Friday, 5 March 2010

Alatyr - Alatyr (2007) 80/100.

I assume there might be a temptation for some to misleading label Alatyr’s self-titled debut as being of the depressive mould, but there are definitely qualities from other sub-genres within the delicate ambiance of the record that disassociate itself from that particular movement within the black metal scene. Alatyr are adept at creating a wide ranging style of black metal that touches upon several styles, including ambient, atmospheric and even pagan forms. When judging what characteristics make this debut a hit amongst the fans it is easy to look towards the repetitious dirges of the guitars and the fierce rasps of vocalist Striibog when, in actual fact, it is that and much, much more. Although Alatyr have their sound divulge into several different takes on black metal, I still find myself able to make references to depressive bands without wanting to send out the message that this itself is of that nature, too, when it clearly isn’t if one takes the time to fully explore the simplistic structures more carefully. I myself consider this one of the hidden gems of European ambient black metal considering its use of divine keyboards to conjure up an imperative epic feeling in the soundscapes. However, this record isn’t without its problems.

The eclectic cover of Darkthrone’s classic, ‘Transilvanian Hunger’ and the opening two songs, of which one is a fully instrumental song, do hint at a few issues with which Alatyr need to address but, overall, this record establishes a theme of ambiance and epic attributes that qualify it as an obscure gem of the underground. To my ears, I hear a resemblance to fellow European bands like Trist and, to a lesser extent, Hypothermia. Trist are primarily the example I would like to use when comparing this self-titled piece to any other. I don’t fool myself and I hope not to fool anyone else into believing that Alatyr are a carbon copy of Trist because they’re not. In fact, the pagan themes wouldn’t allow such an occurrence to happen and forcibly shunt the records mannerisms away from that of any other band, making this an individualistic effort with several possible influences and no overriding influence which forces the listener to believe this is a direct result of one particular band, or record made in the past. The use of keyboards, in particular, is pivotal to the success of Alatyr and is the sole reason that they do not become just another face in the bustling crowd.

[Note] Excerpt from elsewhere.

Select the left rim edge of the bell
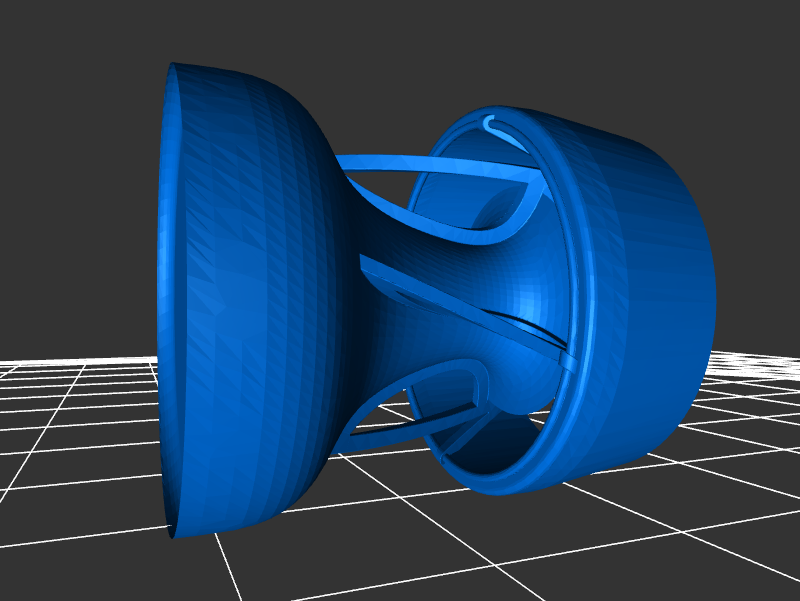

I have come to expect keyboards to be used on outfits that revolve around issues of a pagan nature, but not to the same affect as Alatyr. Striibog cleverly pieces together an impressive epic atmosphere on most of the songs through the use of keyboards alone, although he also provides the buzzing, rasping vocals with which we’re probably all accustomed to hearing on a record of this type. Normally, pagan and folk music intertwine and sometimes, the conclusions can be lost in translation with much of the instrumentation yielding a poor outcome, but the experimentation of this self-titled piece is cleverly weaved in and around the modernity in such a way that no form of hybrid sounds will disrupt the harmony. For example, ‘Prazdnota’, another instrumental song, is wonderfully juxtaposed with the brilliant ‘Hviezdy’, a song which exudes the true qualities of the band. ‘Prazdnota’ is unlike any of the songs before, or after it. Composing mainly of Striibog’s pivotal keyboards and slow percussion, this song reflects a beauty that isn’t seen in most bands of this nature. To me, there is a desire to reference such artists as Burzum given Varg’s experimentation with folksy keyboard based songs and long instrumentals such as the thought provoking ‘Tomhet’ on the classic ‘Hvis Lyset Tar Oss’.

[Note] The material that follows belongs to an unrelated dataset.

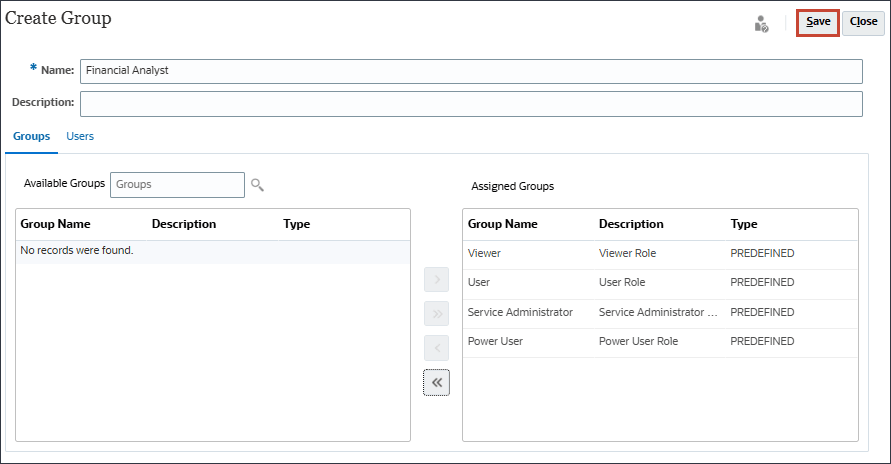891x464 pixels.
Task: Select the Groups tab
Action: (31, 136)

‘Tomhet’ is a song that made slow, beautiful ambiance a key feature on most atmospheric black metal records of this kind. Alatyr take Varg’s prison work and give it an extra sense of credibility due to the superior production values and better quality of the instruments being used. A traditional feeling isn’t unheard of within Alatyr’s record, though it certainly harbours a modernity through the use of slow, repetitious riffs akin to bands like Trist, with a surprising emphasis on cleaner instrumentation, as shown perfectly on the stunning ‘Hviezdy’, which isn’t without its typical distorted guitars also (making for wonderful juxtaposition). As previously stated, there are traditional aspects to this piece, too. The cover of Darkthrone’s classic, for example, is one song where these hints come to life in surreal fashion. I must admit that I was taken aback by the cover since it varies from the original in key places, whilst maintaining the sense of keyboards on the record by intertwining them into Darkthrone’s grim classic and making it more colourful and bright even. The true essence of the song is the same with emphasis on repetitious blast beast and cutting guitar riffs, but the vocals feel TOO buried and the tone of the song too sloppy to consider it a worthwhile element of the record. For me, the cover shouldn’t have been included. It has no real place and doesn’t move in the same direction as the rest of the material. Despite this, Alatyr still end with their heads held high and onto a potentially successful future in ambient/atmospheric black metal.